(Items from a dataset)

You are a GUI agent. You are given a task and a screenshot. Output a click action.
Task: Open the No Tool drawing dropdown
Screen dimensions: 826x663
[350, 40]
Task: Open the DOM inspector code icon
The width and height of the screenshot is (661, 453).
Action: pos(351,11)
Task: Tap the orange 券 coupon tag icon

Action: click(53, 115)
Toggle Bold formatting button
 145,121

---

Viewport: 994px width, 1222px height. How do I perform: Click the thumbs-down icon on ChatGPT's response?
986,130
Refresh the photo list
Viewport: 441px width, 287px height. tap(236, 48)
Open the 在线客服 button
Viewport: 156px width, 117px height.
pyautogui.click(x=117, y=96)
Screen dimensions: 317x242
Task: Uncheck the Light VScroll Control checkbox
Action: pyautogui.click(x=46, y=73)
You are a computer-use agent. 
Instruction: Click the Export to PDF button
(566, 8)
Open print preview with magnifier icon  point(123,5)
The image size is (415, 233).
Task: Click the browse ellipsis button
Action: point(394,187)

PROBLEM STATEMENT:
Please go over the data above and copy each line with "agent" in it.

ANSWER BOX:
You are a GUI agent. You are given a task and a screenshot. Output a click action.
You are a computer-use agent. 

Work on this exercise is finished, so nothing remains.